Tassare la prostituzione? Sarebbe cosa saggia, ma l’Italia non lo farà mai

di  ROBERTO COLOMBO

E’ difficile se non impossibile dar torto al segretario della Lega Lombarda Matteo Salvini quando propone di tassare le prostitute; tuttavia non credo che la proposta avrà seguito per via dell’educazione sessuofobica impartita dalla società: il sesso viene visto non come divertimento reciproco ma come qualcosa di trascendentale che deve restare confinato nella sfera privata.

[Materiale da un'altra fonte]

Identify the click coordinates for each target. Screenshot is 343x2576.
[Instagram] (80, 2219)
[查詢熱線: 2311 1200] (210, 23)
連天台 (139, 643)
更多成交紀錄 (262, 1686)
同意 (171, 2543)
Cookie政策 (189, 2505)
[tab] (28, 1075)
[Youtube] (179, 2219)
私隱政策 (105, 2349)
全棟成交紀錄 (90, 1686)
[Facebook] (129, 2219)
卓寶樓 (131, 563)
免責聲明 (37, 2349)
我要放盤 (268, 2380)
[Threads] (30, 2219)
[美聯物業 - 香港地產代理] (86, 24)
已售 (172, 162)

LA CHIESA ALLA BASE DEL SESSUOFOBISMO La cultura religiosa in generale e non solo quella cattolica, chiede ai fedeli di arrivare vergini al matrimonio e condanna l’adulterio; tuttavia non si trova nei Sacri Libri una condanna divina all’attività sessuale fine a sè stessa la quale, se consenziente e vista come vicendevole scambio di piacere, non si capisce perchè debba essere proibita. Una ragione si trova invece sul piano logico pensando alla facilità con la quale numerose malattie possono essere trasmesse nel rapporto sessuale: aids, gonorrea, candidasi, epatiti virali, pediculosi, scabbia, sifilide, tigna… pare quindi più ragionevole pensare che, quando non c’erano strumenti di prevenzione e cura adeguati, il modo più semplice per arginare contagi di massa fosse vietare il rapporto sessuale in quanto proibito da Dio.

VIZI PRIVATI E PUBBLICHE VIRTU’ Il risultato della cultura sessuofobica imperante è stato quello di rendere clandestini i rapporti esterni alla coppia: senz’altro così se ne diminuisce il numero, ma il problema sanitario resta alto, visto che l’attività del meretricio non è vincolato a periodici controlli medici; inoltre, il legame che si viene a creare con l’utente tende ad avere natura conflittuale in quanto chi si vende limita tutto allo scambio di denaro, mentre per chi “compra” dover pagare svilisce non solo il portafoglio ma anche la passione. Non c’è quindi da stupirsi se molti rapporti di questo tipo finiscono male, con rapine o pestaggi. Infine, siccome dove girano tanti soldi è impensabile che non ci sia chi li gestisce, se lo Stato rinuncia a farlo subentra la delinquenza a occuparsene, gestendo l’arrivo di giovani ragazze dall’estero e dividendosi le zone d’esercizio nelle città. Il guadagno che non prende lo Stato, lo prende così la mafia.

La proposta del segretario leghista Salvini di organizzare le prostituzione e tassarla come attività lavorativa, garantirebbe entrate economiche per lo Stato, indebolirebbe le finanze della malavita e, mediante l’uso di adeguate prevenzioni e controlli, eviterebbe il diffondersi di malattie. Bisognerebbe cambiare la cultura popolare dominante, ma questo Salvini non lo può fare; ha lanciato il sasso, e questo è già molto.